WHAT YOU ARE ASKED TO DO:
Copy exactly the stretch of lines from the one holding "Select the Fill paint bucket icon" through the last line of the data below, inclusive. Leave out pictures.

----------

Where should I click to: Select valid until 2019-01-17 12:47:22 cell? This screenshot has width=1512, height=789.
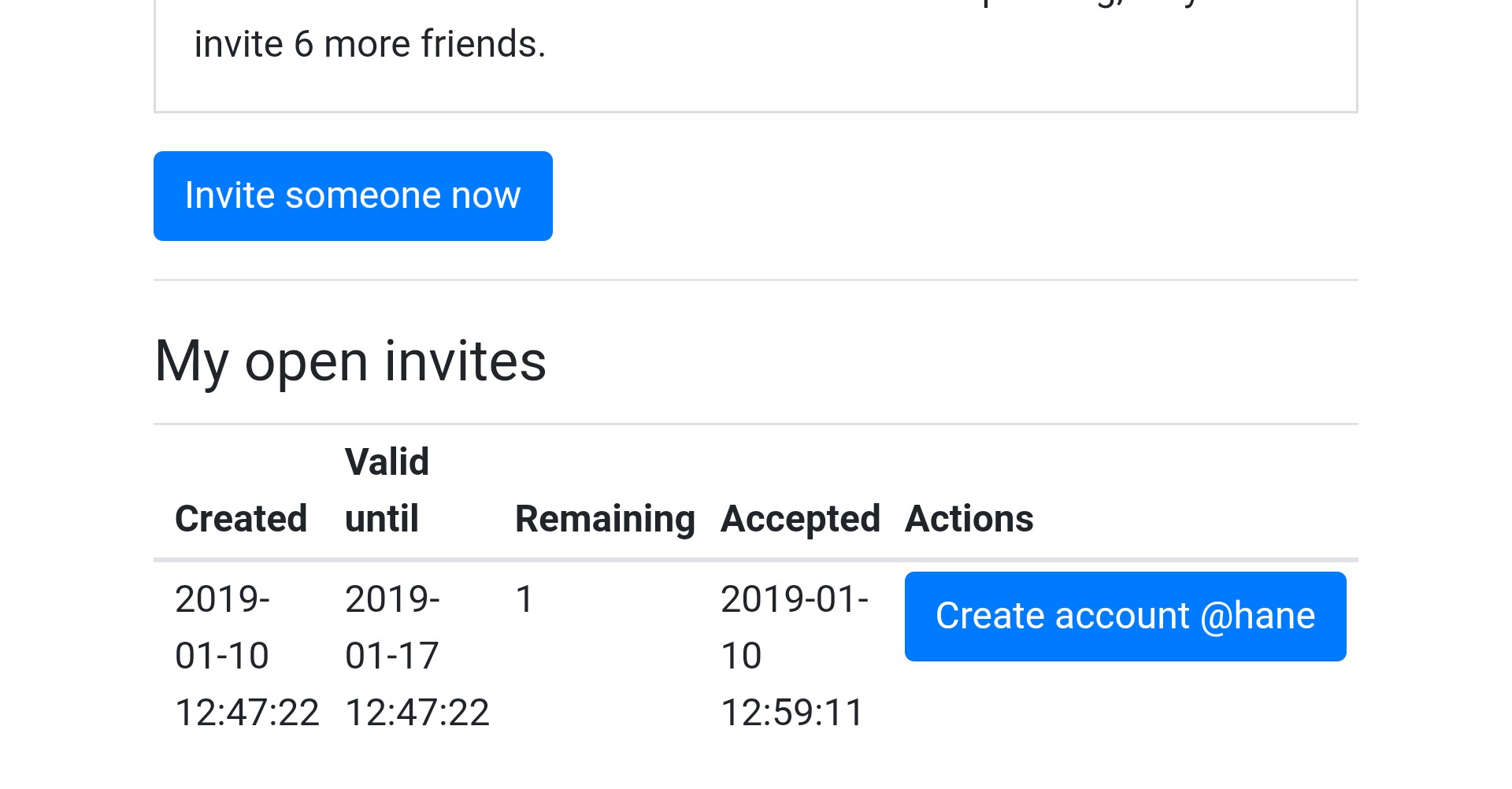pyautogui.click(x=417, y=656)
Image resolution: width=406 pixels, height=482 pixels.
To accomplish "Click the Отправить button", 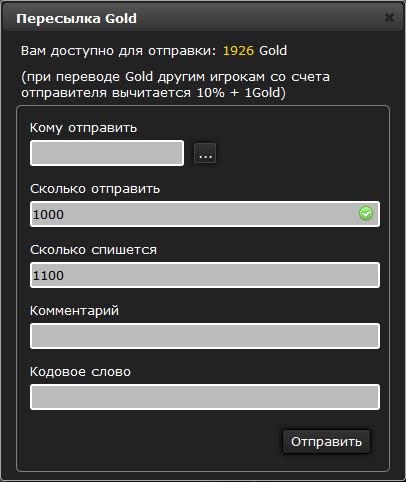I will tap(326, 442).
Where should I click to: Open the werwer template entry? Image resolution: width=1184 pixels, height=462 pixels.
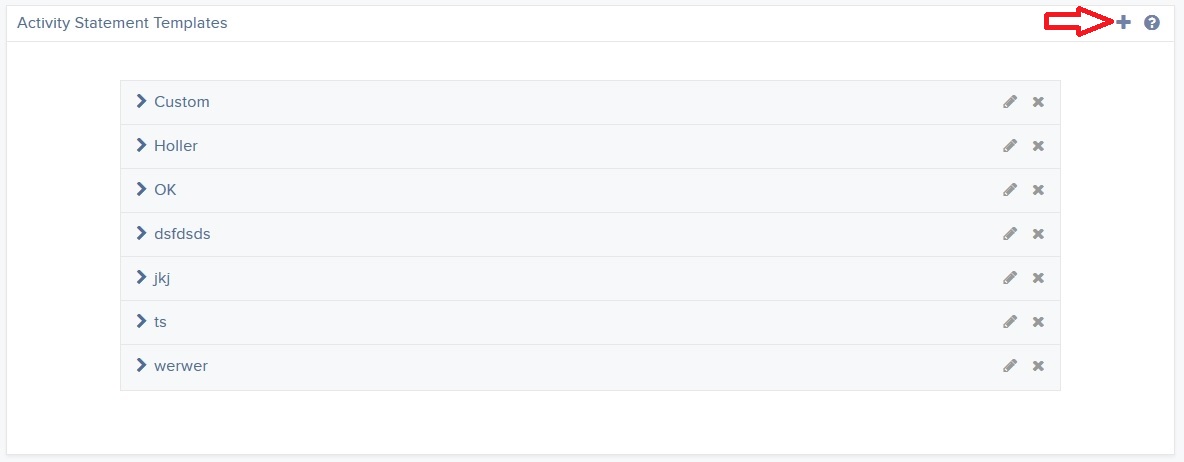click(x=590, y=366)
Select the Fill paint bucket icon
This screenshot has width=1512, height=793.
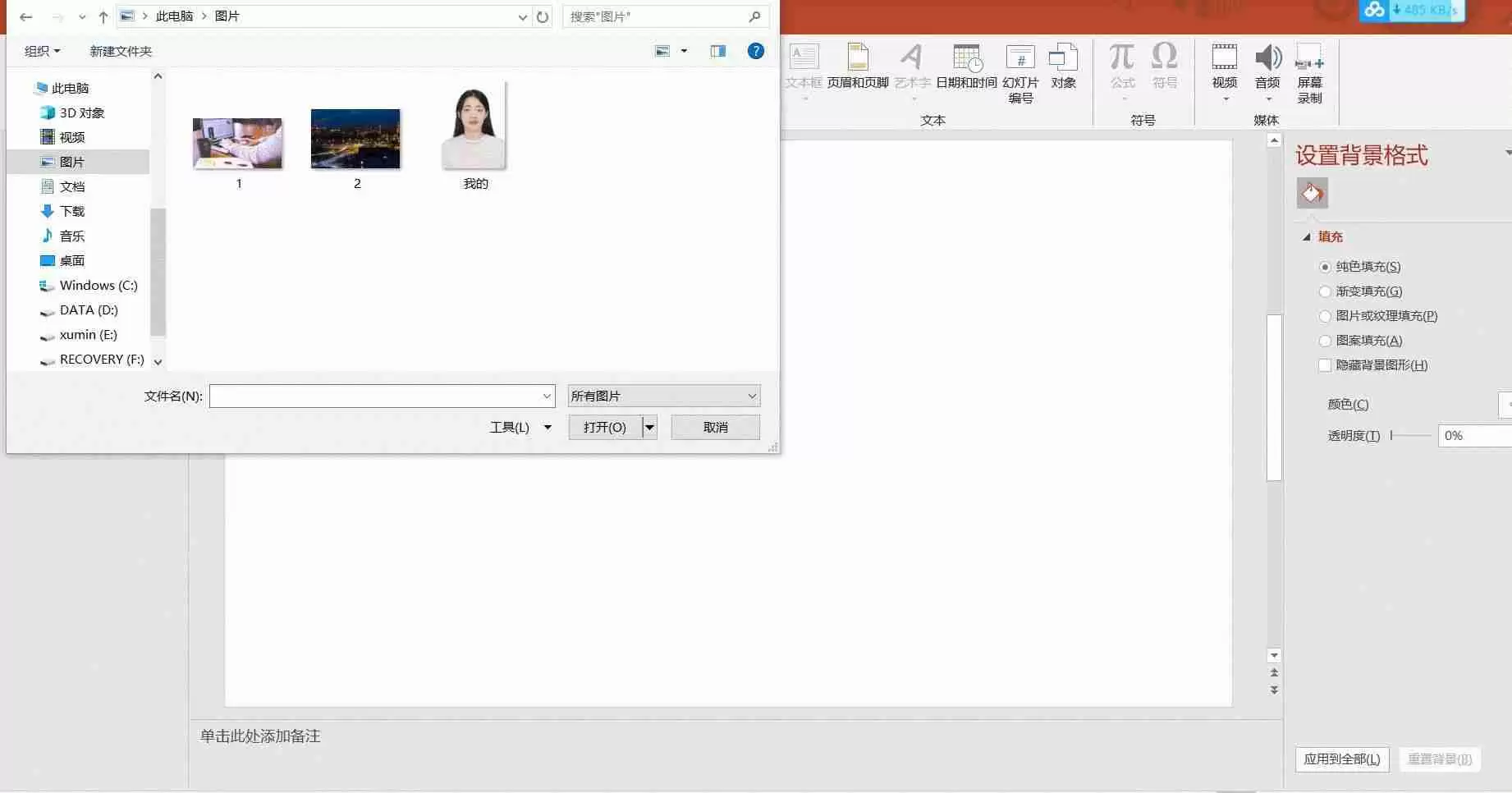click(1312, 194)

----------

OUTPUT:
Select the Fill paint bucket icon
This screenshot has width=1512, height=793.
click(1312, 194)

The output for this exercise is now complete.